§ Article:
· · · · · · ·
Single by Roxette

from the album Travelling
- Released: 16 March 2012
- Studio: Tits & Ass, Halmstad; The Aerosol Grey Machine, Vallarum; Atlantis, Stockholm;
- Genre: Pop rock
- Length: 2:36
- Label: Roxette Recordings; Capitol;
- Songwriter(s): Per Gessle
- Producer(s): Christoffer Lundquist; Clarence Öfwerman; Gessle;

Roxette singles chronology
| "Way Out" (2011) | "It's Possible" (2012) | "The Sweet Hello, The Sad Goodbye" (2012) |

Music video
- "It's Possible" on YouTube

= It's Possible =

"It's Possible" is a song by Swedish pop music duo Roxette, released on 16 March 2012 as the lead single from their ninth studio album, Travelling. Two versions of the track appeared on the album; "Version One" was released as the single. The song was written by Per Gessle, and its music video was directed by David Nord and Boris Nawratil. It was not as commercially successful as the duo's preceding lead singles, appearing on several airplay charts but failing to appear on any national sales charts with the exception of the German Singles Chart, where it peaked at number 64. As of 2018, it remains the band's final song to chart in that country.
· · · · · · ·
Target position rows:
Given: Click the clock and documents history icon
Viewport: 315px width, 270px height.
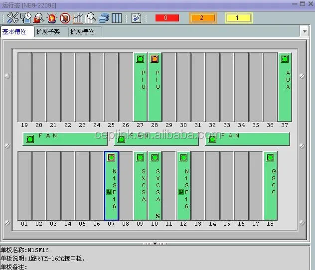Looking at the screenshot, I should [26, 18].
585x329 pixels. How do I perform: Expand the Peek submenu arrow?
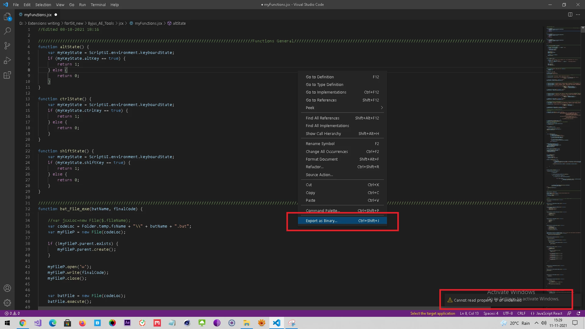(381, 108)
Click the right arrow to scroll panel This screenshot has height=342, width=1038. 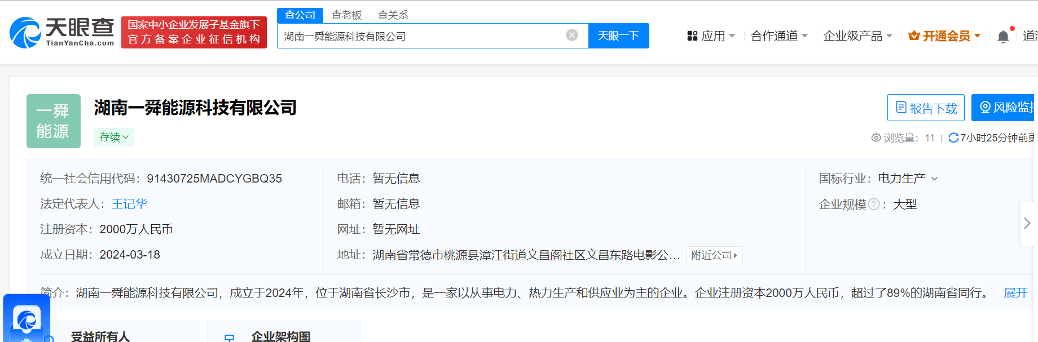pyautogui.click(x=1027, y=223)
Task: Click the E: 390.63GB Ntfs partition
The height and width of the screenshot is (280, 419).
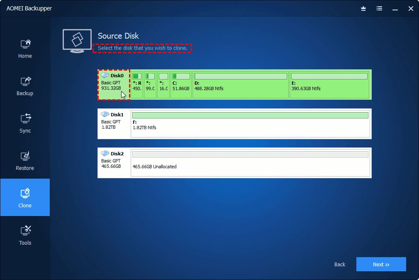Action: (x=329, y=85)
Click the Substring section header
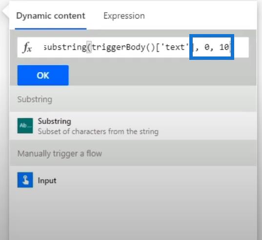The width and height of the screenshot is (262, 240). (35, 99)
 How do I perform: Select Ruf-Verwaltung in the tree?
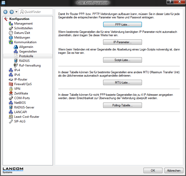tap(30, 65)
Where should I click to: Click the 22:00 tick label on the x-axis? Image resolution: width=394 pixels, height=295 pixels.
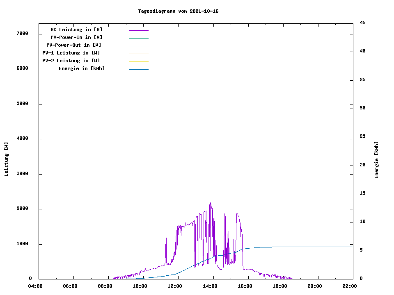tap(350, 286)
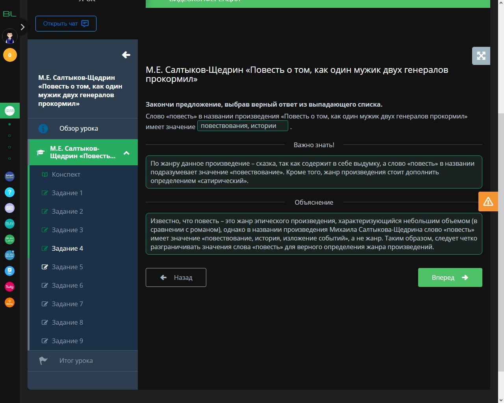Click the back arrow in lesson panel

pos(126,55)
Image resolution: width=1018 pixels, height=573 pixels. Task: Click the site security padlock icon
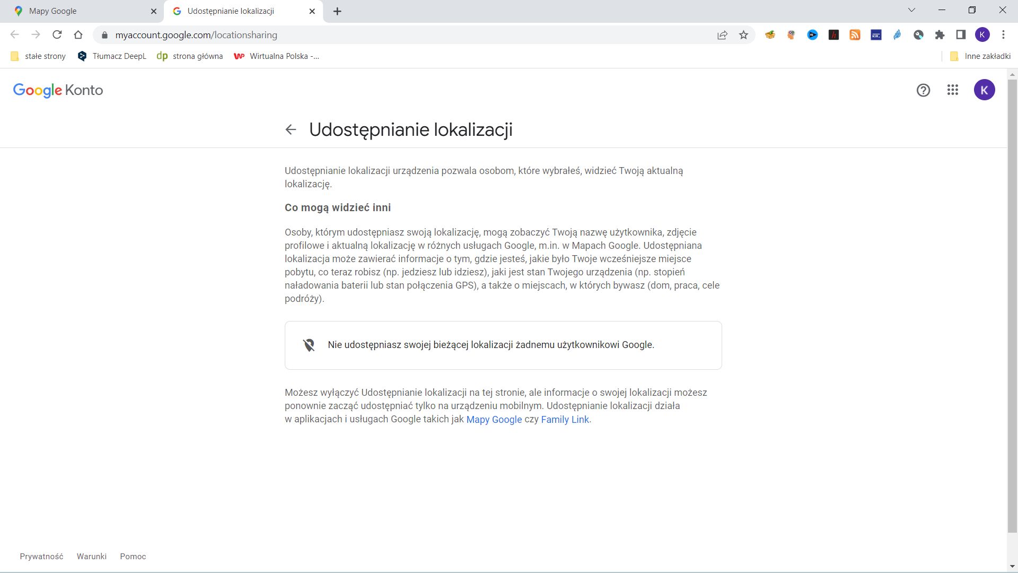(105, 35)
· · · · · · ·
§ Aim of the task: Repeat the song article word for word, everything from "Roxette singles chronology" down to "in that country.".

§ Result:
Roxette singles chronology
| "Way Out" (2011) | "It's Possible" (2012) | "The Sweet Hello, The Sad Goodbye" (2012) |

Music video
- "It's Possible" on YouTube

= It's Possible =

"It's Possible" is a song by Swedish pop music duo Roxette, released on 16 March 2012 as the lead single from their ninth studio album, Travelling. Two versions of the track appeared on the album; "Version One" was released as the single. The song was written by Per Gessle, and its music video was directed by David Nord and Boris Nawratil. It was not as commercially successful as the duo's preceding lead singles, appearing on several airplay charts but failing to appear on any national sales charts with the exception of the German Singles Chart, where it peaked at number 64. As of 2018, it remains the band's final song to chart in that country.